Hablan también de que la ciudadanía estadounidense no sería negociable bajo el nuevo status, sin tener la delicadeza de explicar lo difícil que resulta pensar que los nacionales de un país soberano, como sería Puerto Rico bajo un trato como el que proponen, mantengan permanentemente la ciudadanía de otra nación. 

Pero, la más rara de todas, es la campaña por la independencia, pues sus proponentes solo se dedican a pregonar por qué las otras fórmulas no sirven, sin hablar nunca de la justa duda que tiene casi todo el país: cómo serían sustituidos en un país independiente los cerca de $8,000 millones anuales en fondos federales que recibe la isla para todo lo que se pueda imaginar, incluyendo importantes programas de beneficencia social. 

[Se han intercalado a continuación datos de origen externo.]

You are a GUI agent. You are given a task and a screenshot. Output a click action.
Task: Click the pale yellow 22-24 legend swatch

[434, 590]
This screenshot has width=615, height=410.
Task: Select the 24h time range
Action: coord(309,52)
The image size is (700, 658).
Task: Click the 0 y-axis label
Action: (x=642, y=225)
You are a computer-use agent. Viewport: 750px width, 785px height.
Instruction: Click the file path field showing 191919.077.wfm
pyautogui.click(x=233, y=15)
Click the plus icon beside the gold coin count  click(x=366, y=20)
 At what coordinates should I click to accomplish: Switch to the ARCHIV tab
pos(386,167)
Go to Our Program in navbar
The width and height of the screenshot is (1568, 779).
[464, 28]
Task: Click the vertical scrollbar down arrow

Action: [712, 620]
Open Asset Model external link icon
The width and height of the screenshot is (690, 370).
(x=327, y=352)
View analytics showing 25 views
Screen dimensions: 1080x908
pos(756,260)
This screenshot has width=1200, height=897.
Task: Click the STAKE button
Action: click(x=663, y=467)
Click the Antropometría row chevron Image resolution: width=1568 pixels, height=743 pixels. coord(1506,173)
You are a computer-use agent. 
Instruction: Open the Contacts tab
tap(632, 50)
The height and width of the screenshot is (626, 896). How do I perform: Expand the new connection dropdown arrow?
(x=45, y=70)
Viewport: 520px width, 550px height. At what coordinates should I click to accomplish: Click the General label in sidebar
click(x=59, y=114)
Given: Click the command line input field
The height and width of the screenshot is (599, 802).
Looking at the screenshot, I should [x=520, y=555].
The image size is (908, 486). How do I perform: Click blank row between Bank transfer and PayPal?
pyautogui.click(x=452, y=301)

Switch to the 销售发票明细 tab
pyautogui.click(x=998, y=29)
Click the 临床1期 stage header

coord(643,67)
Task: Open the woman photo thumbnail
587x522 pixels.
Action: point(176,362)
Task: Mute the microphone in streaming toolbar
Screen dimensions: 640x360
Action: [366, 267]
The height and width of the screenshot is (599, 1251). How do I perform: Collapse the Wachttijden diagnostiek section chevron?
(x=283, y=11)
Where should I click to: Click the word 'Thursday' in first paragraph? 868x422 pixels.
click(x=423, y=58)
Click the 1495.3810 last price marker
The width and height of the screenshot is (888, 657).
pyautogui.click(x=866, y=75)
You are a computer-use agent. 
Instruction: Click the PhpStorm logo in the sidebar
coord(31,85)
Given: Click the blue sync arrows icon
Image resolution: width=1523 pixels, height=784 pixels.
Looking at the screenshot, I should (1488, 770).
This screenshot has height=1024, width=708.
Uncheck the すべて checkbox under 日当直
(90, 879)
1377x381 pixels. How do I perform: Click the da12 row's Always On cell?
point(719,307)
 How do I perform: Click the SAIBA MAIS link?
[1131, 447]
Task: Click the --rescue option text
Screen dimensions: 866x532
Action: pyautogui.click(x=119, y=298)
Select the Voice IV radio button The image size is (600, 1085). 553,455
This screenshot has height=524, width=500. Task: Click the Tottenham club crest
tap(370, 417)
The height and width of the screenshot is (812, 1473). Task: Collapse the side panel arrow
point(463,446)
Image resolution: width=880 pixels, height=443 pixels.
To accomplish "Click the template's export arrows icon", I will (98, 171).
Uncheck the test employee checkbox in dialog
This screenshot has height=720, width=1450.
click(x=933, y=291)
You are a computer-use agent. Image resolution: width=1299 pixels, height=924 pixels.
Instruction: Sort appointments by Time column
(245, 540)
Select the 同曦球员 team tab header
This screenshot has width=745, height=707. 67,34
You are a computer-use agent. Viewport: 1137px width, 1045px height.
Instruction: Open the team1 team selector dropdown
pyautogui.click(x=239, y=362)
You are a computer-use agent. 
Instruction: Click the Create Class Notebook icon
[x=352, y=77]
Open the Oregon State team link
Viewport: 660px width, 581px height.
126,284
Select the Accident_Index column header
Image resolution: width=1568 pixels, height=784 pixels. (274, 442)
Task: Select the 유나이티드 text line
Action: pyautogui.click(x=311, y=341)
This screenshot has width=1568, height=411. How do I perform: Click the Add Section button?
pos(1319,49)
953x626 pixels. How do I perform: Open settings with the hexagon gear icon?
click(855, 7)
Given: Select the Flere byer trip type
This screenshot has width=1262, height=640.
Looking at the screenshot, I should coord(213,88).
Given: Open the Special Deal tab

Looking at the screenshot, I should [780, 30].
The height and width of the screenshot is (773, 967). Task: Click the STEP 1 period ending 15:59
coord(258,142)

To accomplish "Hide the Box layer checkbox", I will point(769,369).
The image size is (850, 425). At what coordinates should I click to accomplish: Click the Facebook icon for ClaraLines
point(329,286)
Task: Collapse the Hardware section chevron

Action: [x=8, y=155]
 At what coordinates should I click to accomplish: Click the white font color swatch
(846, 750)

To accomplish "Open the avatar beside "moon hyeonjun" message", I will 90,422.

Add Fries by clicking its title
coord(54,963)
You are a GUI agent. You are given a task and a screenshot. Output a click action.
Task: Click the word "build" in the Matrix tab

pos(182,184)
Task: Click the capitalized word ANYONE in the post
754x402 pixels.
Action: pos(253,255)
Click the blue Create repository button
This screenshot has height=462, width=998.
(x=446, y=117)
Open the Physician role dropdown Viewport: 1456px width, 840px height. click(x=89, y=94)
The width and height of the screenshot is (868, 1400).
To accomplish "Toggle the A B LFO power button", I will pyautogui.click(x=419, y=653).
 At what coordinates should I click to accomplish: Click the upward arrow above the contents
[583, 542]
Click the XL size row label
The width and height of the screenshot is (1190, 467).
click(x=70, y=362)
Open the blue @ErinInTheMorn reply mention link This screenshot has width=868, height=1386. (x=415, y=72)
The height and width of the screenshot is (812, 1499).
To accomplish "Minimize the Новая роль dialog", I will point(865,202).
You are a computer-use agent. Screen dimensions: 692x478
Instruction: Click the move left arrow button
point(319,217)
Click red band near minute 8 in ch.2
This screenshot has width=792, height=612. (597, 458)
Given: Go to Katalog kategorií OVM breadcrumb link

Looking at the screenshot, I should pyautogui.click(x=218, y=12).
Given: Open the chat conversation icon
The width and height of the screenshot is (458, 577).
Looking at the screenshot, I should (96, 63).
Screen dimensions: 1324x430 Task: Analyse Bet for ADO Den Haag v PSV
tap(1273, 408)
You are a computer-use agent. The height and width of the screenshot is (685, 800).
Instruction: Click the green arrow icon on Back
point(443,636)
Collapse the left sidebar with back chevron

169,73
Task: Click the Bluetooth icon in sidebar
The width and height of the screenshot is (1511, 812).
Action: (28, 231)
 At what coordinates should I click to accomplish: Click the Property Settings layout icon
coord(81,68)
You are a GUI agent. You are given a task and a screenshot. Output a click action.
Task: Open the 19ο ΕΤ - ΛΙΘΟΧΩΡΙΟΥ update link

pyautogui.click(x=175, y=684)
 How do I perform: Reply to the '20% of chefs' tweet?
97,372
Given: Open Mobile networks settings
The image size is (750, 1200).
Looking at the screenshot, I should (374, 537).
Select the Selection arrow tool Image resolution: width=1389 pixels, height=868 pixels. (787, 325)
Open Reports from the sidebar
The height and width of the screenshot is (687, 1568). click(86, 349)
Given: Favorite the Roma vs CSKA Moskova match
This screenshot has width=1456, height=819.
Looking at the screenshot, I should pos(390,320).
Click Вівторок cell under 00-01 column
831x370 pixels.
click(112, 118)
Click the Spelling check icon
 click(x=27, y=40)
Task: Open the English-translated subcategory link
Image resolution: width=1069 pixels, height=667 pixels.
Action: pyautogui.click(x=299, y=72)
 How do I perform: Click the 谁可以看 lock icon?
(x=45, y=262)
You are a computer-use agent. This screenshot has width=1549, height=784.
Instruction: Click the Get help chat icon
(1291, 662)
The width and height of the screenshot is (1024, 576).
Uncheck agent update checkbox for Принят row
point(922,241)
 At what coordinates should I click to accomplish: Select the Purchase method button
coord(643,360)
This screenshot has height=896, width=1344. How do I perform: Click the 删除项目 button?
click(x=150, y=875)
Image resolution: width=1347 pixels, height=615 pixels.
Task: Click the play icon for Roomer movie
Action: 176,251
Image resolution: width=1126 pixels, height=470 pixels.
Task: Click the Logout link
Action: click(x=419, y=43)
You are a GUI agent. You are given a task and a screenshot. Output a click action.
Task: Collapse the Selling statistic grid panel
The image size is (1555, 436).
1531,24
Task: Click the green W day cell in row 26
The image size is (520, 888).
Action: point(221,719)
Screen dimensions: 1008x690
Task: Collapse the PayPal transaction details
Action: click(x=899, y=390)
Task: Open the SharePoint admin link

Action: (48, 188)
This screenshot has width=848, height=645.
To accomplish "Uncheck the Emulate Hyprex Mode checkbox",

En el país ideal, los proponentes de cada alternativa no solo  estarían predicando lo bueno de cada fórmula. Explicarían también la manera en que piensan afrontar los desafíos que cada fórmula, por buena que sea, también  entraña.  Pero este no es un país ideal. Es un país que le tiene terror a la verdad. 

Y el que teme a la verdad es al que ésta le da los golpes más duro cuando aparece.